Sometimes you just gotta admit when you’ve failed. And this isn’t one of those times because despite forever delays, goddamn it, I’m seriously wrapping up Degenerate. The problem is that I’m writing about two words per day so it’s taking me longer than normal. But they’re two super choice words.

Anyway, to distract myself from actually finishing something material, I often start writing new books instead. It’s far easier, you see. And I’ve been meaning to pen a first-person novel. So here’s a little excerpt from the very-dumb-but-also-kinda-okay named Starcophagus.


MAY 5, 2037, 18:37:11


So, hi NASA, and maybe the Air Force, probably the Pentagon by now, and if by some miracle this makes it past all the bureaucracy to Mom and Dad, too, wonderful.

Folks, I’ve got some good news and bad news here. Maybe let’s start with the good, huh?

Assuming this stupid marshmallow suit is recording and I’m not just talking for the sake of it right now, in about, well, something like six hours, video will be on the way that proves yours truly, Rob McCarthy, master linguist extraordinaire, now holds the interstellar record for the longest spacewalk. Fuckin’ A right. Eat your heart out, James Voss and Susan Helms. Get out of here with your weak shit.

The bad news is that by the time you get this transmission something like twenty-four hours from now—these delays are really annoying, by the way—I’ll be dead.

So… yeah. That sucks.

Okay, listen—Mom, Dad—if you’re watching this, it’s okay. I knew what I was signing up for, understood the inherent risks, and listen, for real, it’s all right. I only hyperventilated a little earlier and I didn’t start recording until after I got myself under control. But seriously, as far as dying goes, suffocation has objectively gotta be pretty high up on the list of options. After a while, I’ll just get really tired, drift away peacefully, and that’ll be all she wrote. Unless, you know, a micrometeorite traveling at 160,000-ish miles per hour obliterates me, but that’s super duper unlikely—and if we’re being honest I’d be dead before I knew what was happening anyway, so hey, that’s also a win.

I’m not terribly worried about the latter possibility. It’s called space for a reason. It’s spacey. And yeah, there’s space dust, too, but your chances of running into it are infinitesimally small, especially if you’re floating around in the wide-open darkness of interstellar space. Truth is, there ain’t shit out here.

Well, except for good old Voyager 4. I can still see her floating about a football field’s distance away. Gotta say, she’s lighting up the vacuum. Admittedly, that’s because she’s on fire—and lemme tell you, if there’s a God watching over the vastness she’ll explode into a billion pieces while I’m still awake enough to see it. That’s my final wish—just to see that fuckin’ ship disappear forever.

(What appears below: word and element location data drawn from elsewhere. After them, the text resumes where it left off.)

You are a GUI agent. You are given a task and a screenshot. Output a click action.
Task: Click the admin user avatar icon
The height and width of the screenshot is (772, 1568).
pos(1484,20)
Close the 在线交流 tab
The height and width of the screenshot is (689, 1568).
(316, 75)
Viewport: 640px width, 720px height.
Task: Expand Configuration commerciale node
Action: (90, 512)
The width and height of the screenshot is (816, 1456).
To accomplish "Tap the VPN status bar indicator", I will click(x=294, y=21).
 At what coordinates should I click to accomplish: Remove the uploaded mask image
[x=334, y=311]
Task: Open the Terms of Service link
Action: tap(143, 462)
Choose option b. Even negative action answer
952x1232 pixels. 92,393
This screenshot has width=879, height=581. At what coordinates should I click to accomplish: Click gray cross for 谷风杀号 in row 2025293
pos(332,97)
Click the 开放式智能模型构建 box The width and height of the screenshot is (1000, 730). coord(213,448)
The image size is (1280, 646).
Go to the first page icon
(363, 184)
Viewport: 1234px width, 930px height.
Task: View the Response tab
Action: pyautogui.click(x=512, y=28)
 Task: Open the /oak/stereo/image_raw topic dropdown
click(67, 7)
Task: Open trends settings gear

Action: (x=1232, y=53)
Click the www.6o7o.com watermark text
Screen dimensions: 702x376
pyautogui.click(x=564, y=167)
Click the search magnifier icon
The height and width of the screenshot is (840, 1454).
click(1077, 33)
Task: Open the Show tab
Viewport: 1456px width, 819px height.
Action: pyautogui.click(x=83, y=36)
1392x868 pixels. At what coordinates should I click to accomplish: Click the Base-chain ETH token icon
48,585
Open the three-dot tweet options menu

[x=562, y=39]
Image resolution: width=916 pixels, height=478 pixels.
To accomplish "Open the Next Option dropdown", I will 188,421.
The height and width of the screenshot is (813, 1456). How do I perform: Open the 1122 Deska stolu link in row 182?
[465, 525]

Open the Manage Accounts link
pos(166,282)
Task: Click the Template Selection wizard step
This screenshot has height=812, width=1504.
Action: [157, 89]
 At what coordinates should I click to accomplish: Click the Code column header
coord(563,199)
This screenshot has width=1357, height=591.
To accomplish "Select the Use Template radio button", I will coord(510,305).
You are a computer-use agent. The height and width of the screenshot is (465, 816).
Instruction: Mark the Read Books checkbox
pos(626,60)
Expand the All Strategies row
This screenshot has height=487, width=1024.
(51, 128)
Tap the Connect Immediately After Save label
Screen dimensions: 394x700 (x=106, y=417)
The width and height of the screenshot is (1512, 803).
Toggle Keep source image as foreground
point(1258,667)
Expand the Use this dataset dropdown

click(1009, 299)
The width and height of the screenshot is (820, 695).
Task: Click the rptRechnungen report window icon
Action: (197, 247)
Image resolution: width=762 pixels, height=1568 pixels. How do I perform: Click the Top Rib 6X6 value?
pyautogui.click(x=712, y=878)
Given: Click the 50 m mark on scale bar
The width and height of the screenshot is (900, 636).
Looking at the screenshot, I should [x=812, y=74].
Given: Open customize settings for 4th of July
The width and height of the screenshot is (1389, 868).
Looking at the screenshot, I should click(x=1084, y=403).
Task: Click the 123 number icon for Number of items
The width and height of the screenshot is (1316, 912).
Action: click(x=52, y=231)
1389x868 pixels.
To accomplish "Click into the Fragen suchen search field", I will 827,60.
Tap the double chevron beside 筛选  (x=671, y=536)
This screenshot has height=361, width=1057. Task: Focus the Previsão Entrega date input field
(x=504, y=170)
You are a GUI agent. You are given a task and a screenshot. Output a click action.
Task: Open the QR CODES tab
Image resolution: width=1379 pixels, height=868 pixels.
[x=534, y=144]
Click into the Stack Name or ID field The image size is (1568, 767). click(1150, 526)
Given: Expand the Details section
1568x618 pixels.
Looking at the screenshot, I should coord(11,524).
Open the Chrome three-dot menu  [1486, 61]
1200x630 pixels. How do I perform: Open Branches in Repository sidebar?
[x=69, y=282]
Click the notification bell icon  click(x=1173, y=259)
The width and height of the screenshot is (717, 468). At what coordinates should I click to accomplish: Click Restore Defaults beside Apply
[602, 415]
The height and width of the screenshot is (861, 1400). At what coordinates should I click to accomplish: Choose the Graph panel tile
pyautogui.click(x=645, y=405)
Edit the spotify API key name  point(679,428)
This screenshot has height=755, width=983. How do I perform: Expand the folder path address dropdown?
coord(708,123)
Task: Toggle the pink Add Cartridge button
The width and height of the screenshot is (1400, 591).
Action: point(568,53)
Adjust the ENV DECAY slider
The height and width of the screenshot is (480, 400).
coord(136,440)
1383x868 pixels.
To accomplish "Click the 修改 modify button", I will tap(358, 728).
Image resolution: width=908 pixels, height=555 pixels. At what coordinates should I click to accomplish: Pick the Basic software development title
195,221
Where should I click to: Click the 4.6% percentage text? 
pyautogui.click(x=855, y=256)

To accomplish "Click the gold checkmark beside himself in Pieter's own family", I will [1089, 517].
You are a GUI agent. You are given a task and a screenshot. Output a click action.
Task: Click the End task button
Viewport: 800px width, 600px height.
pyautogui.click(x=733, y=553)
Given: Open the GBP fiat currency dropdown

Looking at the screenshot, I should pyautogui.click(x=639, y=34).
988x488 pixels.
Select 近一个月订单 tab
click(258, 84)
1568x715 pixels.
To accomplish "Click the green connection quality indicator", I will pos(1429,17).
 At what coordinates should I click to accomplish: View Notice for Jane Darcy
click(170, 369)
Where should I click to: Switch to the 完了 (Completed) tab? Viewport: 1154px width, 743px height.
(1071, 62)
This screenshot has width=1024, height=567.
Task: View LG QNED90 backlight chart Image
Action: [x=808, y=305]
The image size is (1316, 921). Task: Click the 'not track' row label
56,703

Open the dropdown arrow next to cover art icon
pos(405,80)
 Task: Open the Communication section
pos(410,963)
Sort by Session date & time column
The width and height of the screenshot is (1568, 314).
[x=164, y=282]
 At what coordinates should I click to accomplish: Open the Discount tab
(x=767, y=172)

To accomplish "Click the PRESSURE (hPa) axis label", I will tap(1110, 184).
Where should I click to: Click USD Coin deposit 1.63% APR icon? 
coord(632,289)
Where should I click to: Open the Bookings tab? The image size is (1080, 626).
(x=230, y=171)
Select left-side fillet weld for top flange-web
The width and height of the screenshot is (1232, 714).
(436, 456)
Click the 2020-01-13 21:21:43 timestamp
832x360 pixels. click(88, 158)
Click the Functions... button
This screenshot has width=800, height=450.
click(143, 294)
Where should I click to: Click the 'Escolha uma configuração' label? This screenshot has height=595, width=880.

The crew’s dead, in case you hadn’t figured that out yet. Everybody. The captain. Felicia. Jory. Susan. The Russians. The Chinese. All gone. And me next.

Still, I’d rather be here than there. That should tell you everything you need to know, but allow me to be crystal clear on the point. If that ship comes within a 100 million miles of Earth—if it slides into the goddamned solar system—you blow it out of the sky. You send everything, you hear me? Nuke the shit out of it. Shoot whatever other insane bombs you got at it. Laser it—I don’t care. But do not send any more people. I’m repeating that just in case you’re too stupid to listen the first time. Do. Not. Send. Any. More. People.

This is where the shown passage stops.